Ей хотелось уже, чтобы Юрьев поскорее ушел, и мысленно она упрекала себя. Но, видимо, то, что совершил он сегодня, находилось вне досягаемости обычных изъявлений благодарности. И Рыжовой казался поэтому почти безжалостным его затянувшийся визит.
— Так... так... — проговорил Юрьев доброжелательно, все еще как бы рассчитывая услышать что-то другое.
Наконец он встал. У двери профессор снова окинул глазами комнатку и людей, которых покидал. Больше он их не увидит — Юрьев знал это, — и хотя так происходило всегда, каждый раз испытывал сожаление, расставаясь со своими пациентами.
— Когда вы их эвакуируете? — спросил он у Луконина.
— Сегодня уже не сумеем, товарищ бригврач!
— Завтра отправьте непременно... Ну, до свиданья, Маша! — Юрьев ласково кивнул головой.
— До свиданья, товарищ бригадный врач! — обрадованно сказала Рыжова.
За дверью профессор неожиданно проговорил:
— Прелестная девушка, не правда ли?
— Рыжова? — Луконин, удрученный множеством забот, удивленно посмотрел на хирурга. — У нас все героини...
— Не смотрите на меня так, — сказал Юрьев. — Мое восхищение бескорыстно... Увы, доктор, это невольная добродетель наших с вами лет.
По уходе хирурга Маша снова подсела к носилкам Горбунова.
— А мы так и не поблагодарили его, — сказала она огорченно, не понимая, как это случилось.
— Формалист ваш Юрьев... больше ничего, — печально произнес старший лейтенант.
— Что вы?! — запротестовала девушка.
— Не мог он меня здесь оставить, — сказал Горбунов.
— Вы же должны лечиться, — мягко возразила Маша.
— А здесь мне нельзя лечиться?..
— Все-таки надо было поблагодарить его, — сказала девушка и в замешательстве поправила складки халата на коленях.

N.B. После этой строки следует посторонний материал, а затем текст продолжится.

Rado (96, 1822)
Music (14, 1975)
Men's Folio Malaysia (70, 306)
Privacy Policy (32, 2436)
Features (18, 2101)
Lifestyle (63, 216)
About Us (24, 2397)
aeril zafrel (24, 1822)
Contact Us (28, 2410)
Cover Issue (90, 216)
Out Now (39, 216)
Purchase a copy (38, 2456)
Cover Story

— Муся! — раздался за дверью голос Клавы Голиковой. — Муся!
Клава ворвалась в комнату и тут же остановилась, даже попятилась, переводя взгляд с Маши на Горбунова.
— Новость какая! — задыхаясь, проговорила она.
— Тише, — сказала Маша, — Дуся спит...
Голикова сунула под косынку упавшие на лоб белокурые волосы.
— Мы фронт прорвали, — громким шепотом объявила она. — Каменское занято!
— Что? Что вы говорите? Что? — несколько раз произнес Горбунов и задвигался.
— Точно! Сейчас оттуда раненых привезли.
— Вы не... ошибаетесь? — не поверил старший лейтенант.
— Ну вот еще, — обиделась Голикова, потом вдруг порывисто обняла Машу. — Я так рада, Муся! За тебя особенно, — шепнула она.
— Пусти, — смутившись, сказала Рыжова.
— А как же... мой батальон? — спросил Горбунов, словно шумная полная девушка была осведомлена и об этом. — Мы же на Каменское наступали.
— Там он, — уверенно ответила Клава. — Где ж ему быть?
Горбунов с сомнением посмотрел на нее.
— Девушка, — слабо сказал он, — вы бы узнали, а? — Вдруг он хрипло засмеялся. — Прорвали все-таки!.. Ах, черт!